Im zweiten Interview stellt der Elbtaler e.V. das traditionelle Familienunternehmen Pestel Optik aus der Königsbrücker Straße in der Dresdner Neustadt vor. Unsere Interviewpartner sind Geschäftsinhaberin Gabriele Göhler und Ulrich Göhler, beide Augenoptikermeister.
ELBTALER: Wie kamen Sie zu dem Beruf des Augenoptikers? Wie haben Sie angefangen?
Gabriele Göhler: Bei mir ist der Beruf direkt in der Familie weitergegeben worden. Ich bin ja bereits die 5. Generation und habe den Beruf sozusagen mit der „Vatermilch“ aufgesogen. Schon als Kind war ich bei den Eltern in der Werkstatt oder im Geschäft. Und da bekam man ja eine Vorstellung von dem Beruf und das ist auch ein Grund, warum ich mich dafür entschieden habe. Nach der Schule dann die Lehre, das war ja zu DDR-Zeiten so üblich. Und nach zwei Gesellenjahren habe ich die Meisterschule besucht in Jena. Dann ist mein Sohn geboren worden. Im Jahr 1986 bin ich dann wieder eingestiegen und habe das Geschäft meines Vaters übernommen.
Ulrich Göhler: Ich wollte nicht unbedingt Optiker werden, aber für mich hat sich eigentlich nie wirklich die Frage nach dem Beruf gestellt. Als Kind wollte ich zwar gerne in die Land- oder Forstwirtschaft. Aber ich hatte auch den Einblick in das Geschäft hier, bin also vorgeprägt, und wollte gern die Tradition des Unternehmens weiterführen. Und das habe ich bis jetzt nie bereut.
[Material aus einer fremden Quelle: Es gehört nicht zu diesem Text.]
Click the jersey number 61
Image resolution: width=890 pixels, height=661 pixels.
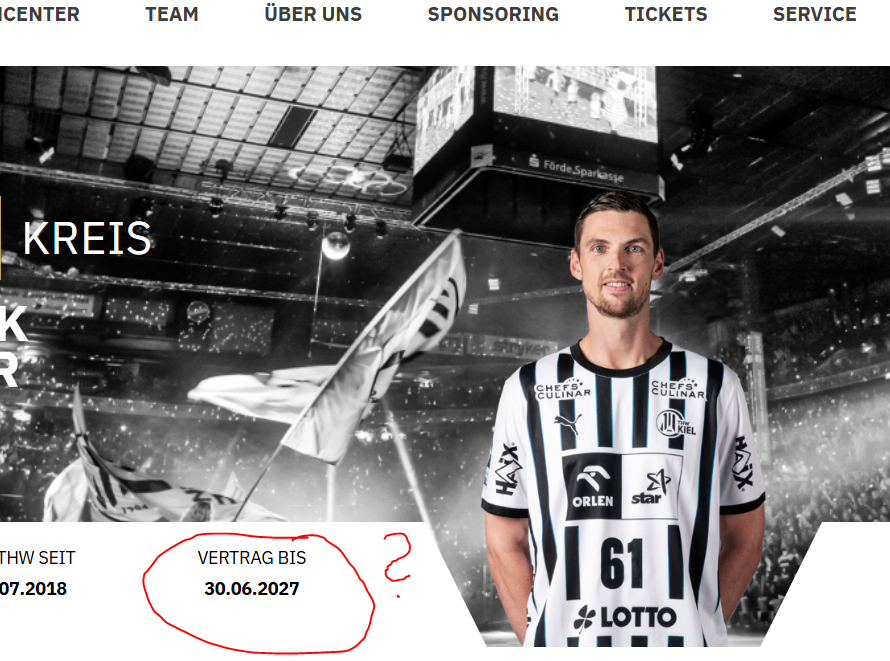622,563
ELBTALER: Kommen Sie ursprünglich aus Dresden? Seit wann gibt es ihr Unternehmen?
Gabriele Göhler: Ja, ich komme aus Dresden. Mein Ururgroßvater kam aus Leipzig und hat sich 1833 hier in Dresden selbstständig gemacht als Optikus und Mechanikus. Er hat zum Teil noch die Linsen selber geschliffen.
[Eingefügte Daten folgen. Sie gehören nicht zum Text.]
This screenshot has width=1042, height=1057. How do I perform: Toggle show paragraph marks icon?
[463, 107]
ELBTALER: Woher beziehen Sie die Linsen heute? Arbeiten Sie mit regionalen Anbietern zusammen?
Gabriele Göhler: Wir bekommen die Linsen bzw. Brillengläser seit vielen Jahren schon fertig von der Industrie, welche wir dann noch randbearbeiten. Seit 2006 beziehen wir unsere Brillengläser aus Rathenow. Nach der Wende haben wir uns erst einmal umgeschaut und bei verschiedenen, großen Firmen Gläser eingekauft. Aber uns hat die Zusammenarbeit mit Rathenow besser gefallen. Deshalb sind wir zur Firma „Ophthalmica“ gewechselt. Das ist eine kleine Firma und wir haben einen persönlichen Ansprechpartner. Sie liefern eine sehr gute Qualität und sind nicht ganz so teuer.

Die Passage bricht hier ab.